Older patients with B-ALL
Historically, older patients (≥ 55–60 years) with B-ALL have had poor outcomes with the standard intensive and dose-adjusted chemotherapy regimens, due a high incidence of adverse biologic features including adverse cytogenetics, TP53 mutations [22, 74,75,76,77], and poor tolerance to intensive chemotherapy. The recent SEER ALL data showed a 5-year survival of 10–20% among patients 60 years and older . The MD Anderson survival data for the same age group is shown in Fig. 3D. The improved survival from 20% in the era of chemotherapy to 40–50% since 2010 is due to the use of targeted agents, namely inotuzumab and blinatumomab, in combination with low-intensity chemotherapy in the frontline setting. The novel targeted therapies are less myelosuppressive (inotuzumab) and more active than conventional chemotherapy, hence the rationale for the combined modality approach in the frontline setting. Since 2010, we have investigated the induction and consolidation regimen with mini-Hyper-CVD (dose-reduced hyperfractionated cyclophosphamide, vincristine, dexamethasone) and inotuzumab +/ blinatumomab in older patients with newly diagnosed Ph-negative B cell ALL. The maintenance phase consisted of monthly courses of POMP for up to 3 years initially, which was later shortened after the amendment of the study to 12 courses of POMP and 4 courses of blinatumomab (1 course of blinatumomab after 3 courses of POMP) [78,79,80]. An interim analysis of 80 patients treated (median age, 68 years) showed an overall response rate (ORR) of 99% (CR rate 89%), an MRD negativity rate of 80% after the first course and of 94% at any time, with no early (4-week) mortality. The 5-year OS rate was 47%, 57% in patients aged 60–69 years, and 28% in patients 70 years and older. Six (8%) patients developed hepatic sinusoidal obstruction syndrome (SOS), of whom one after allogeneic SCT . In a propensity score matching analysis, the mini-Hyper-CVD-inotuzumab +/ blinatumomab therapy showed a survival advantage compared with dose-adjusted Hyper-CVAD (3-year OS rate 63% versus 34%) . Still, the mortality rate in remission with mini-Hyper-CVD-inotuzumab +/ blinatumomab was high in patients ≥ 70 years old compared with patients aged 60–69 years (70% versus 35%). This necessitated the modification of the study to reduce/eliminate the chemotherapy and shift toward a chemotherapy-free regimen in patients ≥ 70 years old (inotuzumab and blinatumomab).
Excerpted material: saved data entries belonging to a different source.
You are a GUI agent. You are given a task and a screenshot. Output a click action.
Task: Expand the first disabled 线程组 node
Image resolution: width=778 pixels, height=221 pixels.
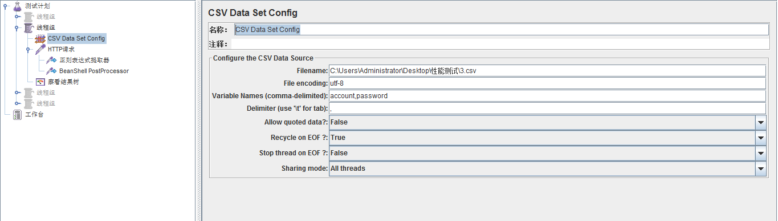click(17, 17)
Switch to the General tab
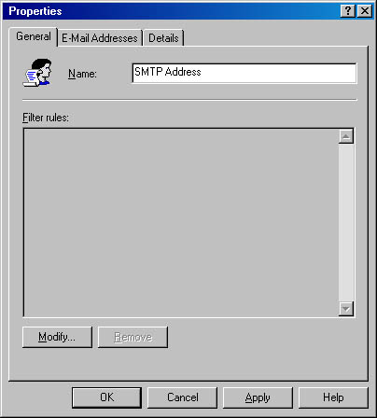The width and height of the screenshot is (377, 418). tap(34, 36)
The German Multicenter Study Group on ALL (GMALL) evaluated the use of induction inotuzumab followed by chemotherapy in 45 patients 55 years and older (median age, 64 years) . The rate of CR or CR with incomplete count recovery (CRi) was 100%, the MRD negativity rate was 74%, and the estimated 2-year survival rate was 77%. One patient had suspected SOS . The EWALL-INO study also showed the efficacy of induction therapy with inotuzumab in combination with low-intensity chemotherapy in 115 older patients (median age, 69 years). Among evaluable patients, the ORR was 86%, the MRD negativity rate was 73%, and the 1-year OS rate was 79% . The Southwest Oncology Group (SWOG) 1318 reported on their experience in 29 older patients treated with frontline blinatumomab followed by POMP maintenance . The CR rate was 66%, the 3-year OS rate was 37% (Table 2). Several randomized trials will assess the efficacy of chemotherapy-free regimens with drugs such as inotuzumab and blinatumomab (or with minimal chemotherapy) in older Ph-negative pre-B ALL.
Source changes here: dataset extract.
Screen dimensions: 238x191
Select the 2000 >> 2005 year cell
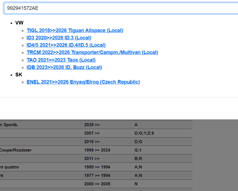[97, 184]
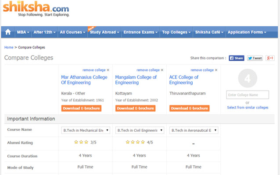Click the Twitter Tweet button

tap(255, 58)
Mature B cell leukemia/Burkitt leukemia
Burkitt leukemia is a rare subtype of B cell ALL. The use of rituximab in combination with Hyper-CVAD improved survival in Burkitt leukemia. This was confirmed in a randomized French trial [85, 86]. There has been a debate over whether Hyper-CVAD should remain the standard of care or be replaced by other less intensive regimens such as dose-adjusted EPOCH (DA-EPOCH; dose-adjusted etoposide, prednisone, vincristine, cyclophosphamide, doxorubicin, and rituximab). A study of 30 patients (median age, 33 years; age > 40 years, 40%) with Burkitt disease treated with either standard DA-EPOCH-R combination or lower-dose short-course EPOCH-R combination reported 7-year PFS and OS rates of 95–100% and 90–100%, respectively . The majority of patients (90%) had low- and intermediate-risk disease. Recent data from a multicenter trial in 641 patients (median age, 47 years; range, 18 to 88 years) showed a promising outcome with DA-EPOCH . The 3-year PFS and OS rates were 64% and 70%, respectively. In patients 40 years and younger, Hyper-CVAD therapy was more favorable than other regimens such as CODOX-M/IVAC (cyclophosphamide, doxorubicin, high-dose methotrexate/ifosfamide, etoposide, and high-dose cytarabine) and DA-EPOCH-R. However, in patients 60 years and older, Hyper-CVAD was associated with more toxicities [88, 89]. Patients with CNS disease and marrow involvement had less favorable outcomes and may require an intensive approach such as Hyper-CVAD. Burkitt cells express bright CD20, CD19 and CD22 positivity. Our current strategy in Burkitt leukemia incorporates blinatumomab and inotuzumab with R-Hyper-CVAD in patients < 60 years and with R-mini-Hyper-CVD in older patients.
T cell ALL
T cell ALL is a unique separate ALL entity composed of different immunophenotypic and biologic subsets: thymic (CD1a +), mature (surface CD3 +), early (both negative) and its subcategory of early T cell precursor-ALL (ETP-ALL; myeloid markers positive, CD1a negative, CD8 negative, CD5 < 75%). At the cytogenetic and molecular level, ETP-ALL resembles acute myeloid leukemia (AML) or a hybrid ALL-AML, is associated with a poor prognosis, may benefit from AML-type therapies (hypomethylating agents and venetoclax), and benefits from allogeneic SCT in CR [90,91,92,93]. Effective anti-T cell targeted therapies have been lacking so far and immune therapies lagging behind for the management of T-ALL (in contrast to pre-B ALL). Therefore, improving the outcome in T cell ALL and T cell acute lymphoblastic lymphoma (T-LBL) has been more difficult and has relied on modifications of standard chemotherapies (high-dose cytarabine, high-dose methotrexate, asparaginase, nelarabine). Adding nelarabine, a prodrug of 9-β-arabinofuranosylguanine (ara-G), to chemotherapy in a Children’s Oncology Group (COG) trial improved event-free survival (EFS) in T-ALL but not in T-LBL . In this study, the absolute benefit from the addition of nelarabine varied according to the associated methotrexate schedule. The 5-year DFS rates were 91% and 87% with escalating-dose methotrexate without leucovorin rescue plus pegaspargase with and without nelarabine, respectively; and 86% and 78% with high-dose methotrexate with leucovorin rescue with and without nelarabine, respectively .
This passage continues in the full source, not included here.